Olmert has so far defied a demand by his main coalition partner, Defense Minister Ehud Barak’s left-leaning Labor Party, to leave office over a growing corruption scandal.
A poll by Israel’s mass circulation Yedioth Ahronoth newspaper found Olmert’s deputy, Foreign Minister Tzipi Livni, would win an internal vote to find a new leader for their centrist party.
Livni, Israel’s chief negotiator with the Palestinians, garnered the support of 39 percent of Kadima members, according to the poll.

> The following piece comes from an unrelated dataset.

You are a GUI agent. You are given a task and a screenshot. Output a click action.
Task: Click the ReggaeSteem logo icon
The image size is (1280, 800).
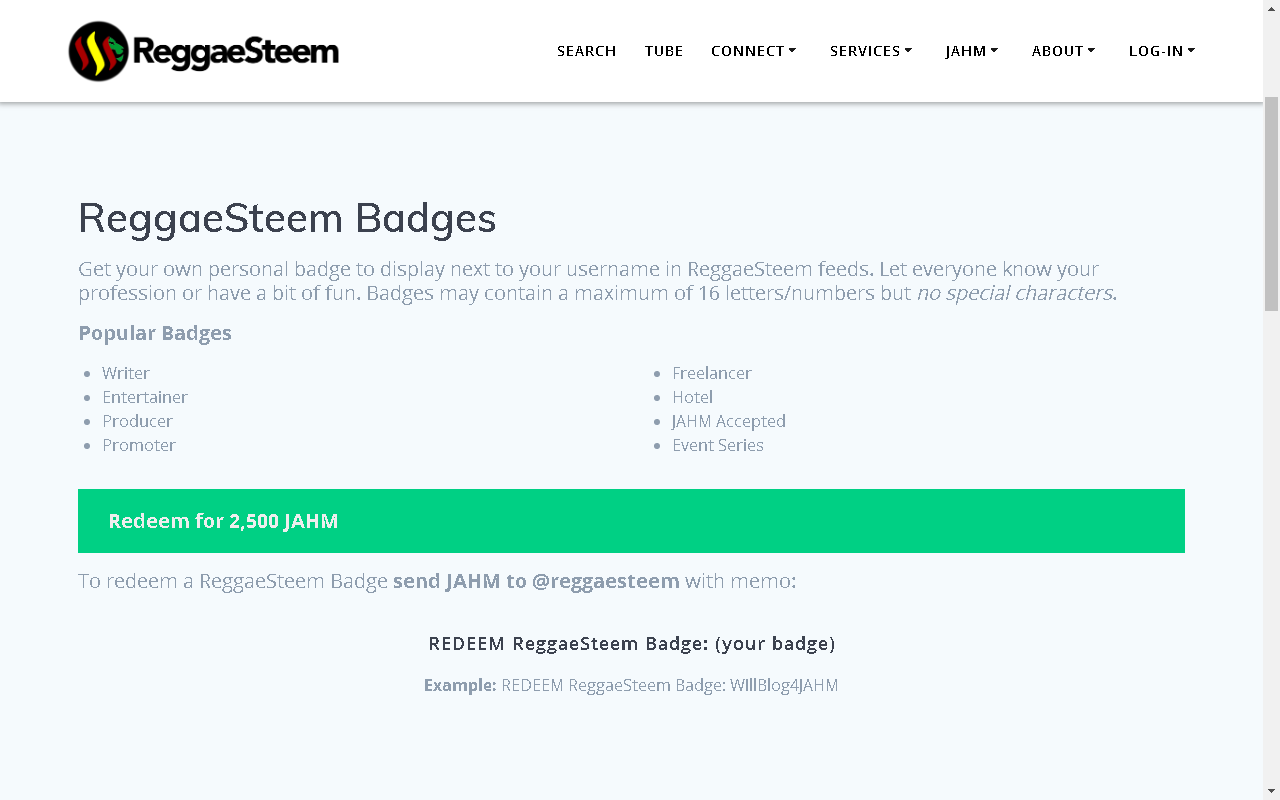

Transportation Minister Shaul Mofaz came in second with 25 percent.
But a poll by the Maariv daily found that Livni, as Olmert’s successor, would lose to Benjamin Netanyahu of the right-wing Likud Party if a general election was held today.
Lawmaker Tzachi Hanegbi, head of Kadima’s central committee, told Israel Radio on Friday that Kadima delegates would convene a meeting on a leadership ballot after Olmert returns from a visit to the US next week. Kadima sources said Olmert wants his centrist party to put off any such vote for months, hoping to ride out the police investigation into allegations he accepted envelopes filled with cash from a Jewish-American businessman. Olmert has denied wrongdoing.